The campaign continues Absolut’s extensive efforts to reach consumers using the Web, though its online initiatives to date have tended to diverge dramatically from the brand’s offline work. While the company’s print advertising during the past five years has maintained a relatively reserved tone, Absolut has launched a number of online branding efforts that have been more attuned to youth audiences: incorporating electronica, film production and, in a dose of metahumor, ads about online advertising itself.
“It’s a way for us to reach new consumers that we don’t reach via print advertising,” Persson said of the company’s online work. “The consumer that we try to reach via print is a little bit older, up to about 45 years old, but Web sites’ average user is a little bit younger, 25 to 35. The younger consumers don’t read magazines that often, which means that it’s an impossibility for us get into contact with them.”
In the new effort, Absolut.com will feature commentary from art expert Rob O’Connor, director of London-based design agency Stylorouge, which has done work for Bowie, Blur and Craig David.

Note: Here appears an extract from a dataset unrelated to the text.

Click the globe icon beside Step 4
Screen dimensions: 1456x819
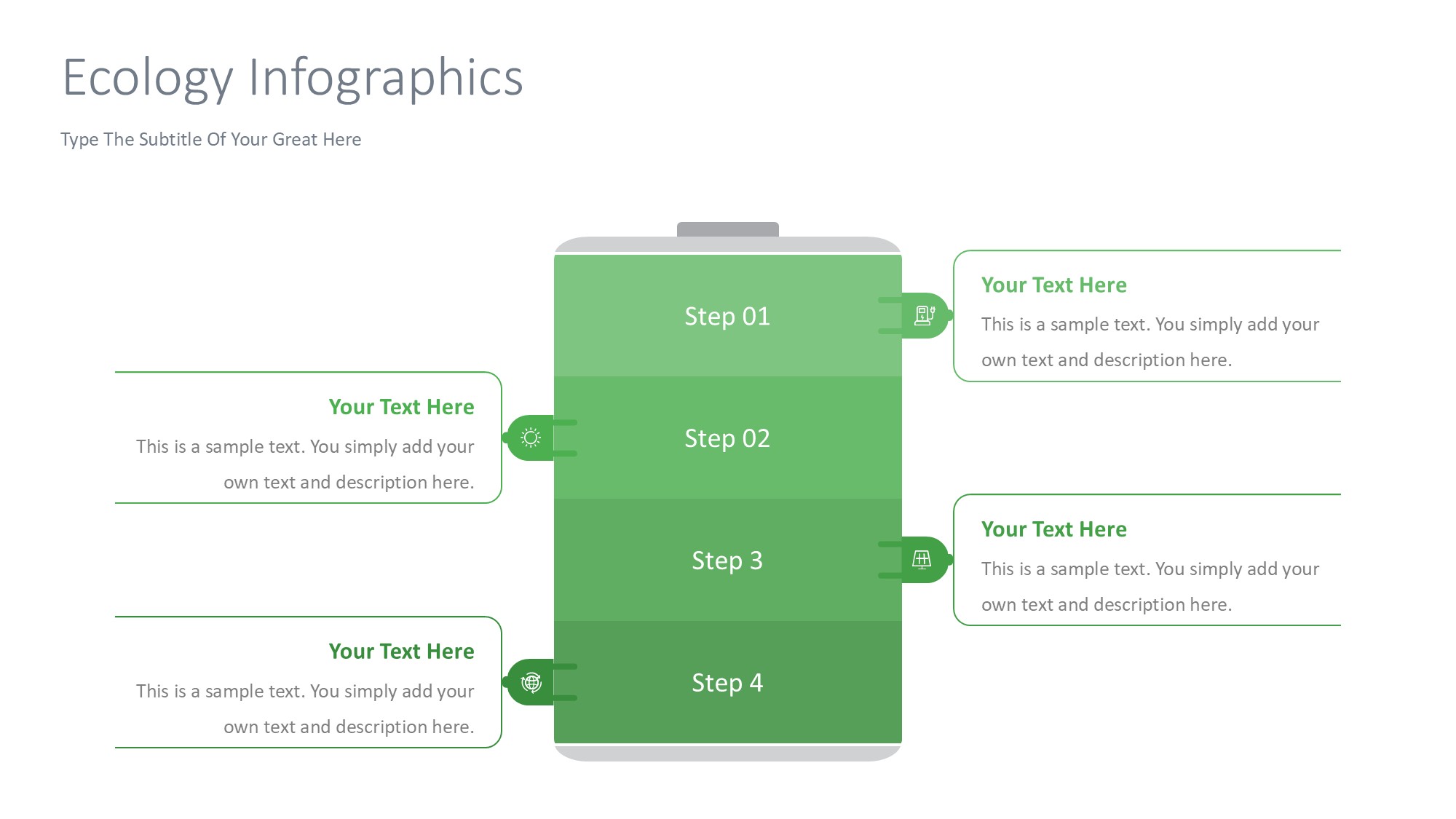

The site also features anecdotes about the artists, and tools for consumers to design their own cover art — which they can download as a screensaver.
To promote the site’s new features, the company is tapping its longtime agency, New York-based TBWAChiatDay, to design an online ad campaign borrowing from features on Absolut.com.
In keeping with the brand’s earlier online advertising efforts, the new ads again will rely on large rectangle formats — and won’t be designed specifically to divert traffic to Absolut.com. Instead, the goal of the ads, which use Flash-based animation and sound, remains to only “interact with the consumer for a while,” Persson said. “That’s a choice that’s worked very well. We have click-through rates about four or five times above the industry average.”
Music sites, like RollingStone.com, will be featured prominently in the media buy, as will community sites like Gay.com, and fashion-oriented sites like ELLE.com and Style.com.
Persson added that as the offline “Covers” effort continues and moves into international markets, more content will be added to Absolut.com.
“Absolut.com is really driving the brand in a direction which we like,” he said. “It’s all about being creative and being cutting-edge. Those parts of the brand are really enforced by the parts of Absolut.com we have in service here.”